PiperOrigin-RevId: 575063140
---
 init2winit/dataset_lib/fastmri_dataset.py | 8 +++++---
 1 file changed, 5 insertions(+), 3 deletions(-)

diff --git a/init2winit/dataset_lib/fastmri_dataset.py b/init2winit/dataset_lib/fastmri_dataset.py
index 574a81df..1b0ddde8 100644
--- a/init2winit/dataset_lib/fastmri_dataset.py
+++ b/init2winit/dataset_lib/fastmri_dataset.py
@@ -45,7 +45,7 @@
     # two, 100 files for validation, 99 for test. This amounts to 3,554 slices
     # for validation, 3,581 for test.
     test_dir='knee_singlecoil_val',
-    test_size=3581,
+    test_size=3548,
     num_test_h5_files=99,
     eval_seed=0,
 ))
@@ -212,7 +212,10 @@ def load_split(per_host_batch_size, split, hps, shuffle_rng=None):
   # entirely to the end of it on the last host, because otherwise we will drop
   # the last `{train,valid}_size % split_size` elements.

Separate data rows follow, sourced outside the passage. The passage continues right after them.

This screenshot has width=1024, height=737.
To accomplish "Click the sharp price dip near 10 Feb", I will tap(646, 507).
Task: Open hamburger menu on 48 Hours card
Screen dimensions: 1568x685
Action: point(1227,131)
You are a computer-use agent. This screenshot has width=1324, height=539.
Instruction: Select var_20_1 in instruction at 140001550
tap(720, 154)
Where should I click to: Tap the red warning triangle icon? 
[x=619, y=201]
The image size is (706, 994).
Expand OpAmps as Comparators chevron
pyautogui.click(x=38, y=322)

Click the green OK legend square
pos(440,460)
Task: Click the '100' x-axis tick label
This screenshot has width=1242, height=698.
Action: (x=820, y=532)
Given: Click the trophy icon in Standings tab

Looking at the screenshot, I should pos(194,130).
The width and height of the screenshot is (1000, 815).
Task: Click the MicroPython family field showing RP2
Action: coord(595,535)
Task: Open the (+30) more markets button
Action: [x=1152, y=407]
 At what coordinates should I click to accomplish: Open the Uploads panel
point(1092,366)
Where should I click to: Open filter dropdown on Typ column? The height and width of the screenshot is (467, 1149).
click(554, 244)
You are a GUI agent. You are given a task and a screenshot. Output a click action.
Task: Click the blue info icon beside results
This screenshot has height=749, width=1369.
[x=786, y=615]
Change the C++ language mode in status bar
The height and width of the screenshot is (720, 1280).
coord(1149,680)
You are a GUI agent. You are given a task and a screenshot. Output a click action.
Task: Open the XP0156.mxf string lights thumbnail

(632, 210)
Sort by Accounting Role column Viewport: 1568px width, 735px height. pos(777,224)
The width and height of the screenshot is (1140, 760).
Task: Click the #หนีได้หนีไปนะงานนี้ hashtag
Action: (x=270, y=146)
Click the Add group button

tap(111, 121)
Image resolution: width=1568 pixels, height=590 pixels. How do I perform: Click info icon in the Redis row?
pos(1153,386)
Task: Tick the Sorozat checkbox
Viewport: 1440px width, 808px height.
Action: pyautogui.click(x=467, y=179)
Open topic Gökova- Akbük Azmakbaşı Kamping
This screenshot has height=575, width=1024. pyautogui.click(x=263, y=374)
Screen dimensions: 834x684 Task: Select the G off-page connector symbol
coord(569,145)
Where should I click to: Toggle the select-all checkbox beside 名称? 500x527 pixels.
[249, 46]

   if jax.process_index() == jax.process_count() - 1:
-    end = -1
+    if split == 'val':
+      end = hps.num_valid_h5_files
+    else:
+      end = -1
 
   data_dir = hps.data_dir
 
@@ -229,7 +232,6 @@ def load_split(per_host_batch_size, split, hps, shuffle_rng=None):
   h5_paths = [
       os.path.join(data_dir, path) for path in listdir(data_dir)
   ][start:end]
-
   ds = tf.data.Dataset.from_tensor_slices(h5_paths)
   ds = ds.interleave(
       _create_generator,